SOURCE =>
Operation Thin the Herd: Kodak Brownie Starmatic

Wheeler Mision

Arthur Crapsey designed scads of Kodak cameras starting in the late 1940s, including an entire line of 127 cameras with Star in the names. This one, the Kodak Brownie Starmatic, sits atop the Star food chain with a coupled light meter, a pretty astonishing feature upon this camera’s 1959 introduction. It was especially astonishing given that this is just a box camera.

Kodak Brownie Starmatic

The primitive mechanical metering works well as long as the selenium in the meter is strong. The shutter operates at 1/40 sec, I’m guessing. The meter reads the light and pushes a mechanical stop into place. This stop limits the aperture — as you press the shutter, the aperture blades close until the closing mechanism reaches that stop. Since “wide open” is f/8, this camera biases toward plenty of depth of field. That’s what I got when I shot my first roll through this Starmatic on Portra 160. I had to shoot it at EI 125 as that’s as fast as the Starmatic can go. But Portra has enough exposure latitude that it didn’t matter.

Kayaks

I’ve used this camera quite a bit, for one that takes film that isn’t made anymore. It’s just so easy and pleasant to use. Here’s a shot I made on Efke 100.

Tire and hay

Most Star cameras are fully point and shoot. The Starmatic is point and shoot, too, but only after you put the camera in automatic mode and set the film’s ISO. That’s what the two dials atop the camera are for. (Taking the Starmatic out of automatic mode sets it for flash photography, if you attach a flashgun.) For this outing I loaded some Ektar 100 that I bought pre-cut and -rolled from a user on eBay. Ektar is great in simple cameras.

Musicians Local

I blew through the whole roll in 20 minutes walking along Delaware Avenue in Downtown Indianapolis. I’ve always really enjoyed shooting this camera and this time was no different.

WRITTEN INSTRUCTION A => Can you reproduce the rows starting with the line that contains "Run the file" and going on through the line that contains "click(x=1079, y=765)", substituting "semifinal" for "quarterfinal" and leaving everything else as it is?
These rows have no connection to the Kodak Brownie Starmatic post.

Data lines =>
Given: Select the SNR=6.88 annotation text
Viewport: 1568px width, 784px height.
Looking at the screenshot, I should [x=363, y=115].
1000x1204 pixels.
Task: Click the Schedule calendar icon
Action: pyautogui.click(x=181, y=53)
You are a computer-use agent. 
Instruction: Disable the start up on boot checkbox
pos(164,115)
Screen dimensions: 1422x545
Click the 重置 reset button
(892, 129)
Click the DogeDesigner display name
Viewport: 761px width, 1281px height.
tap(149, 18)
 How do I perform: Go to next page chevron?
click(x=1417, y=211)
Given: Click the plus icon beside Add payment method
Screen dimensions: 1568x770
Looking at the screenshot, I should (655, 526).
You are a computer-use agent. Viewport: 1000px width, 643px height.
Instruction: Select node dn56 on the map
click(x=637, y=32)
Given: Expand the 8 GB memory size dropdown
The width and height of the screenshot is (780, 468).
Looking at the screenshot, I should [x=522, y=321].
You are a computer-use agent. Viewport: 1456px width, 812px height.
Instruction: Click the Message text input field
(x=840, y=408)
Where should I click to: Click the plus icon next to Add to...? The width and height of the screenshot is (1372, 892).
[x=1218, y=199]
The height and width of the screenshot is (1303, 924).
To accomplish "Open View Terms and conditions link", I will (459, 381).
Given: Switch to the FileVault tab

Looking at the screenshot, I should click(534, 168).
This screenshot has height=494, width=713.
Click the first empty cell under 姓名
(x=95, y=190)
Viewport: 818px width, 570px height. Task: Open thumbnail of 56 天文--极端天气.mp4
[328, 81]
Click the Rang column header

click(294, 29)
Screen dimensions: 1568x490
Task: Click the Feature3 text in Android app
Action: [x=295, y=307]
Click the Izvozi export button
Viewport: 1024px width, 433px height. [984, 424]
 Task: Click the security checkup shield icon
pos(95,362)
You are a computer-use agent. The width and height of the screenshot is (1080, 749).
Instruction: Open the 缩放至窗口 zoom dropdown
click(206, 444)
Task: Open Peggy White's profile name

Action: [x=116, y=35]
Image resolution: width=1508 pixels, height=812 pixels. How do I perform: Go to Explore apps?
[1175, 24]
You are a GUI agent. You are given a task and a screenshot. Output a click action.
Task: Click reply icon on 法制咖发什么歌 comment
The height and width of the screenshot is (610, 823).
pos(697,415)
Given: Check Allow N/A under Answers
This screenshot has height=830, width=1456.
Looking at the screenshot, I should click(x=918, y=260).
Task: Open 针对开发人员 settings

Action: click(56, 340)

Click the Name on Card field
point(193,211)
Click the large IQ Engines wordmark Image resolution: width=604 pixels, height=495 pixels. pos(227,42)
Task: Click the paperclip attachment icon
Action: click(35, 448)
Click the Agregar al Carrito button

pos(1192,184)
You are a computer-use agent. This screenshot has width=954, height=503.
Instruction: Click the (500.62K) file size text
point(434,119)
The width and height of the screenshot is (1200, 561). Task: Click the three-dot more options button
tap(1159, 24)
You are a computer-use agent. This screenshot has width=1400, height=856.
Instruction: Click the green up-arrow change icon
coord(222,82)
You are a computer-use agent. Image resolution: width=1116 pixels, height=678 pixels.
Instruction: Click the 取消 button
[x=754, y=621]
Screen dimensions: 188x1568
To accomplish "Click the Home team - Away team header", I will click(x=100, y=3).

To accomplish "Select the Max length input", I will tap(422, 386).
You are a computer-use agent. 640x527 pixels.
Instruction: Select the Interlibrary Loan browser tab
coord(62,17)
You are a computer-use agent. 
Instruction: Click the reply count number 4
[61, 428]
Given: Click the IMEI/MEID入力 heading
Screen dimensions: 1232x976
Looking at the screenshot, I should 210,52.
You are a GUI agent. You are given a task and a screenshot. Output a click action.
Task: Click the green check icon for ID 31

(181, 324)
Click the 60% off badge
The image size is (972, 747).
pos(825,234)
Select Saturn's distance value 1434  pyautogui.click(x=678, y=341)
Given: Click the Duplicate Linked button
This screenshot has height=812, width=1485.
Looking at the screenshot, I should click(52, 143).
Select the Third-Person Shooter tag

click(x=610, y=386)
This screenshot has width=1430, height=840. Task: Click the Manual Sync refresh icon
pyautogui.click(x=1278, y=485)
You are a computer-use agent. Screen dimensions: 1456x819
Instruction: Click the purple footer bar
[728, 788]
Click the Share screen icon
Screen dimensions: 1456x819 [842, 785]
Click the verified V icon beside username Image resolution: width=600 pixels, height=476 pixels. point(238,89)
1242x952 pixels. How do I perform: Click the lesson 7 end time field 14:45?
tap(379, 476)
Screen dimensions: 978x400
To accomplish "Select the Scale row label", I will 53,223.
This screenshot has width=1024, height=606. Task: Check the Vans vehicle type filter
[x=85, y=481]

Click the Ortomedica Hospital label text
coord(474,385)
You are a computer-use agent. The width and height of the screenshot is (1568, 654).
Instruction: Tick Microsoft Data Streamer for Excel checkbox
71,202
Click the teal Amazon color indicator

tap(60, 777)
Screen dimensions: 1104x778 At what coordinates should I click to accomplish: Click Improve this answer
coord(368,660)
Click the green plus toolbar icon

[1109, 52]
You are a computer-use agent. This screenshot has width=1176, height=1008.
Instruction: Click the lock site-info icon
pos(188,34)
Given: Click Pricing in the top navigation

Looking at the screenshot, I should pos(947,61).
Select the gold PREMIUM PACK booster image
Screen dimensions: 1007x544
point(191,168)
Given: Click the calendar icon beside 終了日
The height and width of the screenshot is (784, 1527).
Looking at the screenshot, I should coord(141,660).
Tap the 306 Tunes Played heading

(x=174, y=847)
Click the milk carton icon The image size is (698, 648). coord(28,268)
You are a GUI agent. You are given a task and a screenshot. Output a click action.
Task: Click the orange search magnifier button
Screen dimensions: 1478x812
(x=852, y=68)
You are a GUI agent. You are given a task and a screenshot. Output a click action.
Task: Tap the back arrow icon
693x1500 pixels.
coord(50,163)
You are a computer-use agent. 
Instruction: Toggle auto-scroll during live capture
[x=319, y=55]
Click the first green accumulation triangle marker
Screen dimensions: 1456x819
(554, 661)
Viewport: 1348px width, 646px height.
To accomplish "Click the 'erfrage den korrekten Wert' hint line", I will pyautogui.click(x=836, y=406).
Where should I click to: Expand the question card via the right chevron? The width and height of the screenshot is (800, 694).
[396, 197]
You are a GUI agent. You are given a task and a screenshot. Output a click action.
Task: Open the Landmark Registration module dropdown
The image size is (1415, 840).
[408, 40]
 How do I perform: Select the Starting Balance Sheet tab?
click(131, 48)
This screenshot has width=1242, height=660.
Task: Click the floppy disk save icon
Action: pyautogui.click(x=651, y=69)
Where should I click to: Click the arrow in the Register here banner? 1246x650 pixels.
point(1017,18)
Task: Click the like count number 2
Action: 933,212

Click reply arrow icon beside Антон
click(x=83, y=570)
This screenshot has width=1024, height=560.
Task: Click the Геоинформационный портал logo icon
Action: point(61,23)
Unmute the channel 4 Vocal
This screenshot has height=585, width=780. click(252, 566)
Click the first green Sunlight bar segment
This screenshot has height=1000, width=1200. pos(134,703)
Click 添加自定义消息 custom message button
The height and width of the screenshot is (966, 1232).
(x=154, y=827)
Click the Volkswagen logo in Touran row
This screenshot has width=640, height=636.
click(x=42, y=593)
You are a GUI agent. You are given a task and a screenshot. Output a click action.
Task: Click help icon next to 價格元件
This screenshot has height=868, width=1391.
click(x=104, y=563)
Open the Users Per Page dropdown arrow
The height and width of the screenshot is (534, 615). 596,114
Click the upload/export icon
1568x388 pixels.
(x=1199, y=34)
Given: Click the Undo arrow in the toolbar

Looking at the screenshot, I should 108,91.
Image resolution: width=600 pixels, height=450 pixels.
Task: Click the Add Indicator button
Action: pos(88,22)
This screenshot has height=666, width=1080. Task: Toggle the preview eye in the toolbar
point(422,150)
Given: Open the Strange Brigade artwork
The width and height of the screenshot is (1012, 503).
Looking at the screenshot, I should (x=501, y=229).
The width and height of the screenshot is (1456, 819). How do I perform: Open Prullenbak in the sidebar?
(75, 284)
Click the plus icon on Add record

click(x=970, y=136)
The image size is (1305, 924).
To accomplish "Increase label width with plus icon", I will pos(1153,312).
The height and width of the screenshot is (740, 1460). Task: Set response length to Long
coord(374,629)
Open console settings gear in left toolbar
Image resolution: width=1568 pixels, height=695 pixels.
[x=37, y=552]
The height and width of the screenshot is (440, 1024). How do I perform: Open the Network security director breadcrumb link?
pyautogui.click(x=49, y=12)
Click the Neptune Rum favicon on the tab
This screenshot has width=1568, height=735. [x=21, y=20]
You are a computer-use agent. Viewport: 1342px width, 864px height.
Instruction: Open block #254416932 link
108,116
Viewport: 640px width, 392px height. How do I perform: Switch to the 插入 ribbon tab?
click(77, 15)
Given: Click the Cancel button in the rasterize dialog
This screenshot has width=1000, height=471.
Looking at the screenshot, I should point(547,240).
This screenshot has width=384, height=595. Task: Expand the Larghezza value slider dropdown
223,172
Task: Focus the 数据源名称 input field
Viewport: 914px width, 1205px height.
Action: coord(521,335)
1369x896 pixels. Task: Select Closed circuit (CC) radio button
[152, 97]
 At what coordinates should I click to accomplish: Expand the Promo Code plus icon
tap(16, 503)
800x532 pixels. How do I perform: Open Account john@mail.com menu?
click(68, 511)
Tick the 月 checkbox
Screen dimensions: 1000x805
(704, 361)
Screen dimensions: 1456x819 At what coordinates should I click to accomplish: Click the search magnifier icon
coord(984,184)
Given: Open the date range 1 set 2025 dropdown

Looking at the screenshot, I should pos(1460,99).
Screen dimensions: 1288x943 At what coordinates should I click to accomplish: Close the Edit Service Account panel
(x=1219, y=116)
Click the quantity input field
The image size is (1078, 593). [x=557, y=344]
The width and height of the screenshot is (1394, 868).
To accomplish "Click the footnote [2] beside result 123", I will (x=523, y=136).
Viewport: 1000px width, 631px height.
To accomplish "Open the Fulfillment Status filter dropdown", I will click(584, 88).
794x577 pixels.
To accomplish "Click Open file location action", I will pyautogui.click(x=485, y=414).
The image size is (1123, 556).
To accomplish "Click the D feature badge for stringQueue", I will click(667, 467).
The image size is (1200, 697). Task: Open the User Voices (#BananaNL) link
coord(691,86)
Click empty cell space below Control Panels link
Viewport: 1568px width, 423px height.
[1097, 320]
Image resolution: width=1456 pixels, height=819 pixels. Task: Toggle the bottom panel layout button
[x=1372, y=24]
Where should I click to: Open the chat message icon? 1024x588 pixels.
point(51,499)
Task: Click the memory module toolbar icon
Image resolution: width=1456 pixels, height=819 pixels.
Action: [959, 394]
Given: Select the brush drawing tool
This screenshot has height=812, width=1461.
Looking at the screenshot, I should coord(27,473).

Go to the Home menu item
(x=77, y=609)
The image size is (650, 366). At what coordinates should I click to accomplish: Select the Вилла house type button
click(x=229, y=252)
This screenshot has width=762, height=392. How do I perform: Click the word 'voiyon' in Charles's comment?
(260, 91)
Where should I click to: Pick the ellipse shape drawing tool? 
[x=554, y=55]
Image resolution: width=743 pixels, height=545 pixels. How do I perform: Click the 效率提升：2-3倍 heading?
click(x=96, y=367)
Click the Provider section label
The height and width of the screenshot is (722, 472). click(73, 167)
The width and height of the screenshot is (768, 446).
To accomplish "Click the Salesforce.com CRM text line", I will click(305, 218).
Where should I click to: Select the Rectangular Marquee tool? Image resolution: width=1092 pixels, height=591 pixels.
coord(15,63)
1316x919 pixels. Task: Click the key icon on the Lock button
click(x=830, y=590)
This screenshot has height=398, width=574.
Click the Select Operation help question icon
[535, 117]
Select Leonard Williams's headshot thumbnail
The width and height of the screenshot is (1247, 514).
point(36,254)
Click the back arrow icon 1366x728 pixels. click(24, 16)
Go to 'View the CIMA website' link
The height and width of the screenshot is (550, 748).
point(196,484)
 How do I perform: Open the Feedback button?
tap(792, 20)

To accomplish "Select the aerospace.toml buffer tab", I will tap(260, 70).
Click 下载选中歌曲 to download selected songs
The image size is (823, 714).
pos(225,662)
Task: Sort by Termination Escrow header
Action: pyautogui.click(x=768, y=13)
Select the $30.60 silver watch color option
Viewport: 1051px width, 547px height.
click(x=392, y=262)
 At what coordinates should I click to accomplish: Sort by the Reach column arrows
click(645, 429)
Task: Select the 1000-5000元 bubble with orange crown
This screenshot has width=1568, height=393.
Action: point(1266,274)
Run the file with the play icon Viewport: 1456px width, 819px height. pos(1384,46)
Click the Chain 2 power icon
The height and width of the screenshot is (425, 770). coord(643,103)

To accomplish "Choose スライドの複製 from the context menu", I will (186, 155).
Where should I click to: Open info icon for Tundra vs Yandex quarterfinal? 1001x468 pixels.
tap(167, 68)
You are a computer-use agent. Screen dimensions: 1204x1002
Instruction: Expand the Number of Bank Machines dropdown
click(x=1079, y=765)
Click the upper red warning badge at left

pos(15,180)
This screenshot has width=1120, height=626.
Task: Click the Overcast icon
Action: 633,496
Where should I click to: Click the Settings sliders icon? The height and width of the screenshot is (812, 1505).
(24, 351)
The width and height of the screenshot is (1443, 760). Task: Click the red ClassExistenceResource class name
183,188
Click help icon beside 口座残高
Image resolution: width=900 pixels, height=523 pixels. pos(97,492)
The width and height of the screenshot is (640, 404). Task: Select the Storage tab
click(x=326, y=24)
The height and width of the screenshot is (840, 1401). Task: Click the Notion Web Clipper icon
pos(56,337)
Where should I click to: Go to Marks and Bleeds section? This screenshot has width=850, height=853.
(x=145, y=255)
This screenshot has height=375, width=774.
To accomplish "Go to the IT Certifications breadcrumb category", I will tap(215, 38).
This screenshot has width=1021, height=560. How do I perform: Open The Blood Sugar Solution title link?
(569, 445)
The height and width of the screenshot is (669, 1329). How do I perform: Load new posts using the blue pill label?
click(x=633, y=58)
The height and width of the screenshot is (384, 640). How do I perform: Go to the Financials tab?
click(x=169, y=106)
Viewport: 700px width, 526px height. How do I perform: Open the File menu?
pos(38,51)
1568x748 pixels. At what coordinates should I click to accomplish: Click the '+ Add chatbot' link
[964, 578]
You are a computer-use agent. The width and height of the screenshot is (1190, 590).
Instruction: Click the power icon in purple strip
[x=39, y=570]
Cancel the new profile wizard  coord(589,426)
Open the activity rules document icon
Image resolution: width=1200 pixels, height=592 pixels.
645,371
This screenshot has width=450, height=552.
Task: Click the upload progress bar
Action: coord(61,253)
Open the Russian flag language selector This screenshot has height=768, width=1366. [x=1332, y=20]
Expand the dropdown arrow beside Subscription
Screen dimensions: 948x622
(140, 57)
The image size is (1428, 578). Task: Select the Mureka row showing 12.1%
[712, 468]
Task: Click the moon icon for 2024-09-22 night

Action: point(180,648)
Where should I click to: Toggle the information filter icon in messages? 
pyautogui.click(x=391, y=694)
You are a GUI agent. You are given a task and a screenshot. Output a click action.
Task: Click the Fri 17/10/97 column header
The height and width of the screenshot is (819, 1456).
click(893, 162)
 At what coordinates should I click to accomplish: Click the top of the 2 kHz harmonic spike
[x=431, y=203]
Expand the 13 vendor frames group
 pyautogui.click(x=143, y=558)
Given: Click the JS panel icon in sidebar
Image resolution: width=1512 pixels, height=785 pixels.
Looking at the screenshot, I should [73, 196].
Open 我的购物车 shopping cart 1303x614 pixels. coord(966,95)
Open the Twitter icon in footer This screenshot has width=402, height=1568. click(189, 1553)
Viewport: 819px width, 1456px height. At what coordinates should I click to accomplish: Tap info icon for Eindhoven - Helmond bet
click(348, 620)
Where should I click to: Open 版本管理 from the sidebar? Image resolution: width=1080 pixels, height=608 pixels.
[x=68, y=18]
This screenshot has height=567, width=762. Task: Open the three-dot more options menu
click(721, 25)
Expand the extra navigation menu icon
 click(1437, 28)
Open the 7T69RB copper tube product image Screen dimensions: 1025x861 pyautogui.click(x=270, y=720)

WRITTEN INSTRUCTION B => Could you duplicate the Kodak Brownie Starmatic post word for word?

EXPECTED ANSWER A =>
Run the file with the play icon Viewport: 1456px width, 819px height. pos(1384,46)
Click the Chain 2 power icon
The height and width of the screenshot is (425, 770). coord(643,103)

To accomplish "Choose スライドの複製 from the context menu", I will (186, 155).
Where should I click to: Open info icon for Tundra vs Yandex semifinal? 1001x468 pixels.
tap(167, 68)
You are a computer-use agent. Screen dimensions: 1204x1002
Instruction: Expand the Number of Bank Machines dropdown
click(x=1079, y=765)

EXPECTED ANSWER B =>
Operation Thin the Herd: Kodak Brownie Starmatic

Wheeler Mision

Arthur Crapsey designed scads of Kodak cameras starting in the late 1940s, including an entire line of 127 cameras with Star in the names. This one, the Kodak Brownie Starmatic, sits atop the Star food chain with a coupled light meter, a pretty astonishing feature upon this camera’s 1959 introduction. It was especially astonishing given that this is just a box camera.

Kodak Brownie Starmatic

The primitive mechanical metering works well as long as the selenium in the meter is strong. The shutter operates at 1/40 sec, I’m guessing. The meter reads the light and pushes a mechanical stop into place. This stop limits the aperture — as you press the shutter, the aperture blades close until the closing mechanism reaches that stop. Since “wide open” is f/8, this camera biases toward plenty of depth of field. That’s what I got when I shot my first roll through this Starmatic on Portra 160. I had to shoot it at EI 125 as that’s as fast as the Starmatic can go. But Portra has enough exposure latitude that it didn’t matter.

Kayaks

I’ve used this camera quite a bit, for one that takes film that isn’t made anymore. It’s just so easy and pleasant to use. Here’s a shot I made on Efke 100.

Tire and hay

Most Star cameras are fully point and shoot. The Starmatic is point and shoot, too, but only after you put the camera in automatic mode and set the film’s ISO. That’s what the two dials atop the camera are for. (Taking the Starmatic out of automatic mode sets it for flash photography, if you attach a flashgun.) For this outing I loaded some Ektar 100 that I bought pre-cut and -rolled from a user on eBay. Ektar is great in simple cameras.

Musicians Local

I blew through the whole roll in 20 minutes walking along Delaware Avenue in Downtown Indianapolis. I’ve always really enjoyed shooting this camera and this time was no different.